Cotton futures edged to a fresh one-week low Tuesday as investors continued to take profits after the market's recent rally to more than seven-month highs. Traders also rolled out of the March contract and into May as the notice and delivery period for the former approaches, accounting for some of the pressure on the market. March cotton fell 61 to 81.13, and the May contract gained 32 to 82.89.
Crude-oil futures settled higher Tuesday, while gasoline and heating oil prices were stronger on anticipation of tightening supplies. March crude oil gained 47 cents to $96.64 a barrel. March distillates settled at a 16-week high, gaining 3.73 cents to $3.19 a gallon, and front-month gasoline rose 2.59 cents to $3.03 a gallon.

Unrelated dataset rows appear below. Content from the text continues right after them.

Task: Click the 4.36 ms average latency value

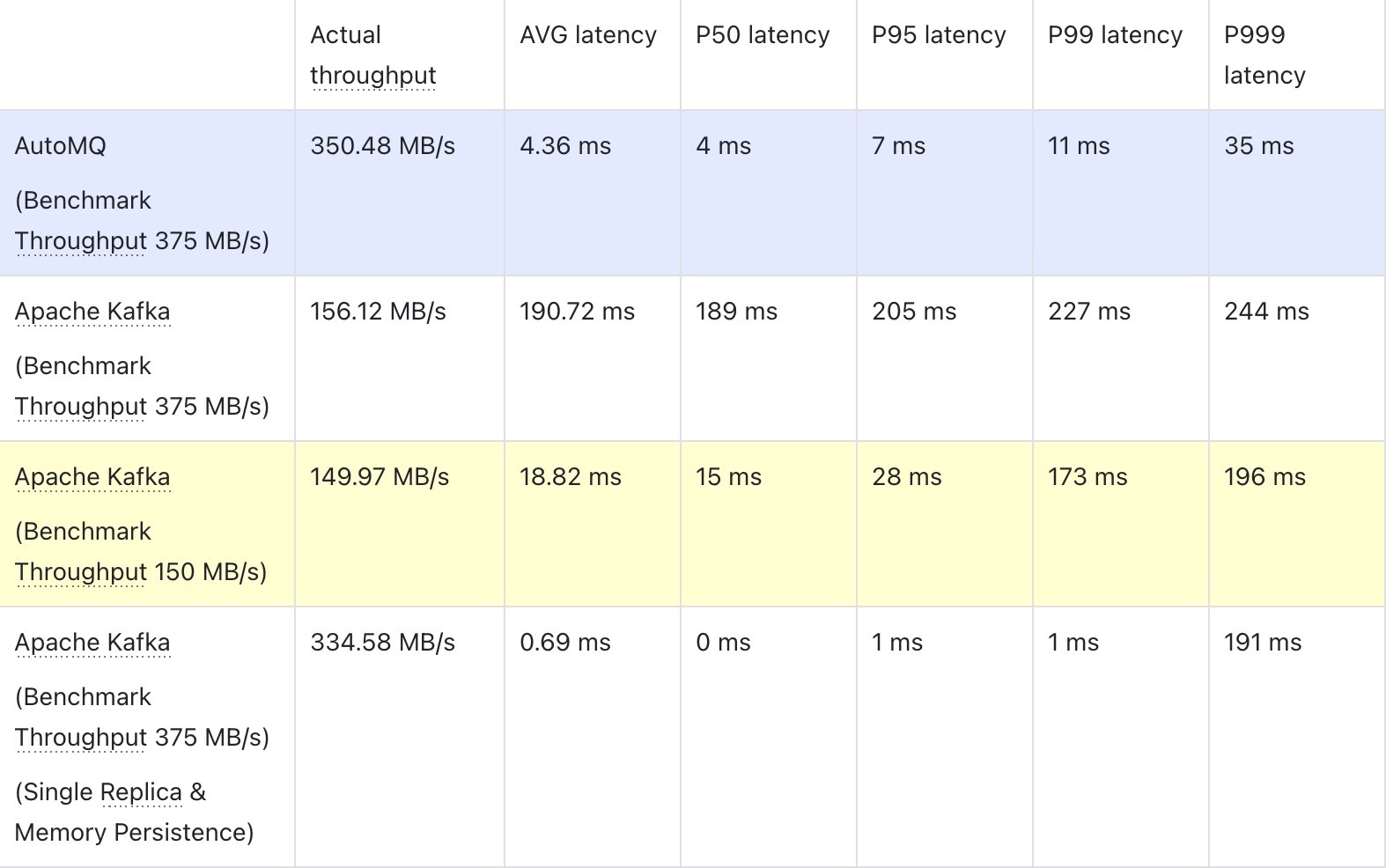Action: (x=564, y=146)
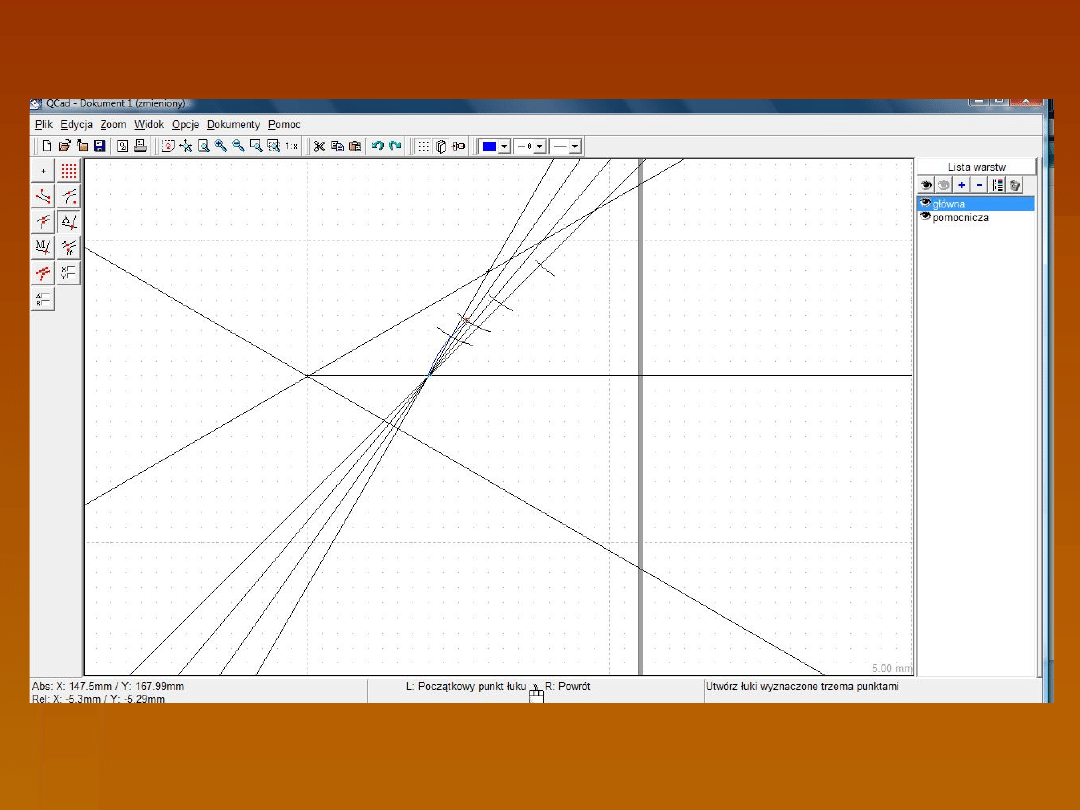
Task: Delete layer using trash can icon
Action: coord(1015,185)
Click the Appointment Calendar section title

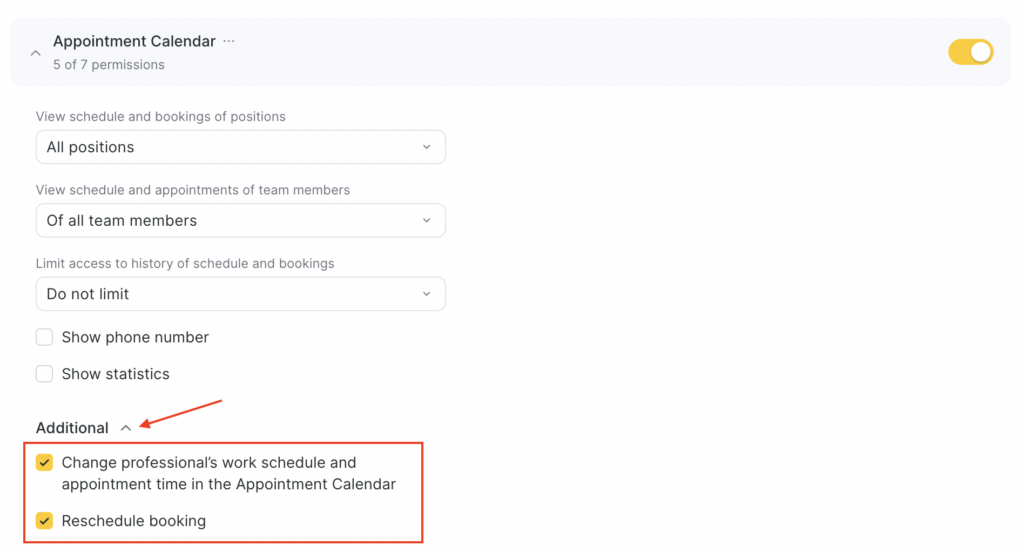[134, 41]
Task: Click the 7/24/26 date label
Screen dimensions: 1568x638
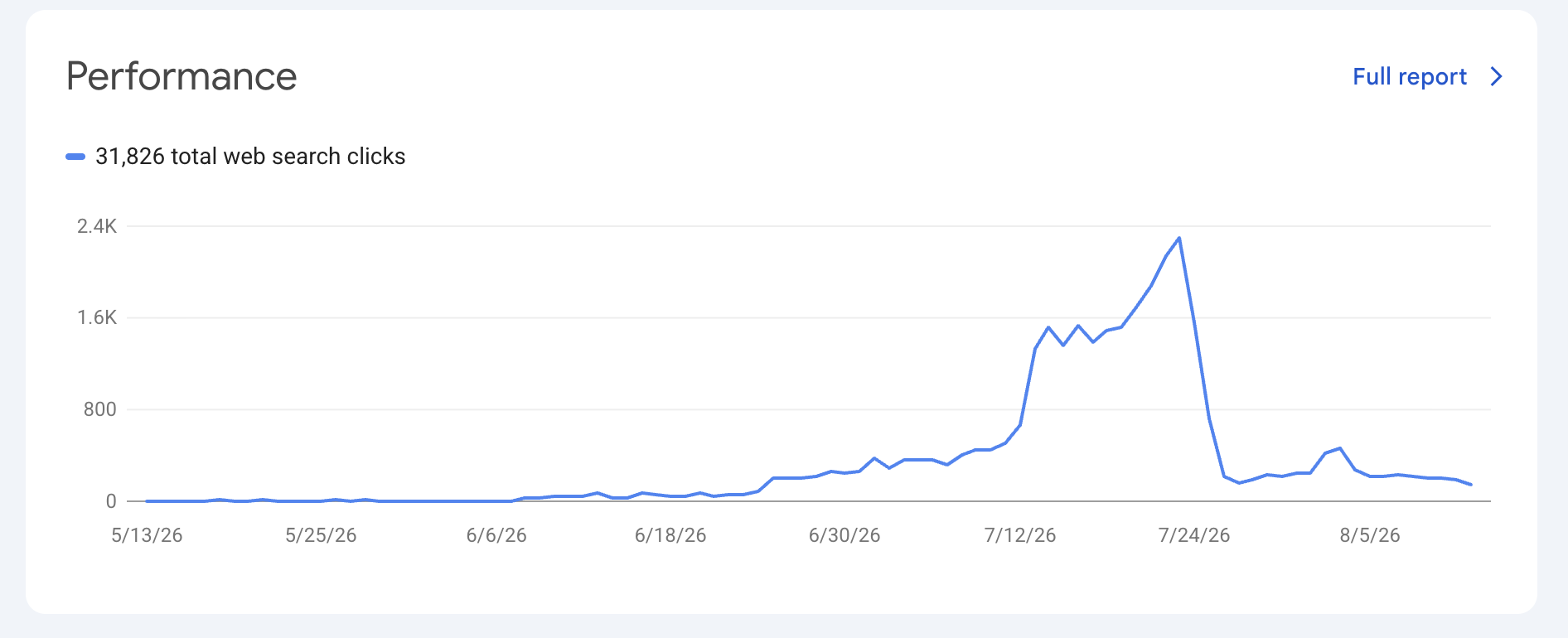Action: (1194, 535)
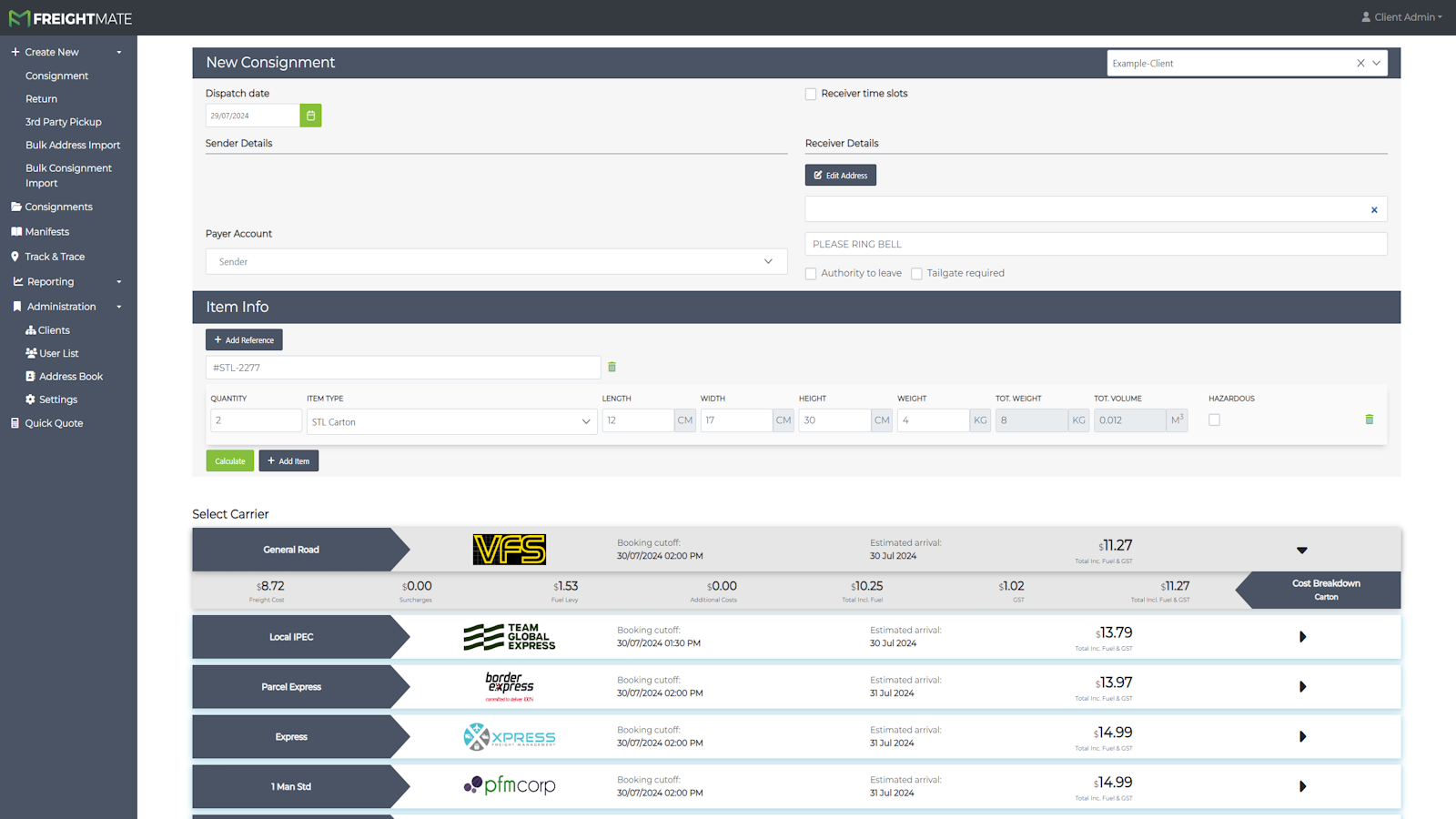Viewport: 1456px width, 819px height.
Task: Check Authority to leave
Action: pyautogui.click(x=811, y=273)
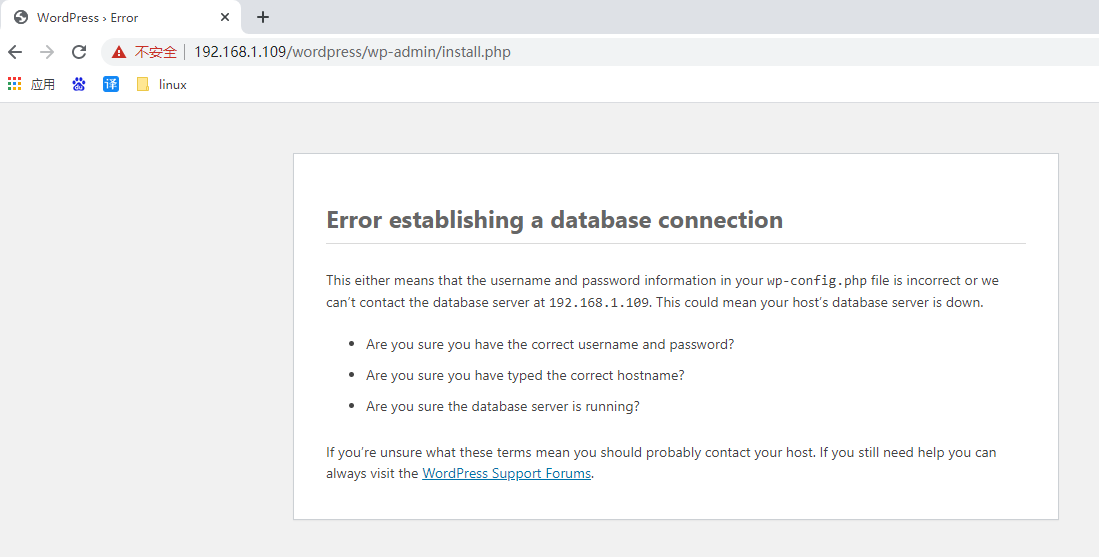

Natural gas futures settled slightly higher Monday as forecasts for cold weather this week boosted expectations for a temporary rise in heating demand. March Natural gas gained 1.4 cents to$3.31.
On Wall Street, stocks climbed pushing the Dow back above 14,000 at one point yesterday after the market’s biggest sell-off since November as stronger than expected earnings brightened the profit picture. The Dow, was unable to hang on to the 14K mark, gained 99 to finish at 13,979, the Nasdaq closed at 3,171, up 40 and the S&P 500 gained 15 to 1,511.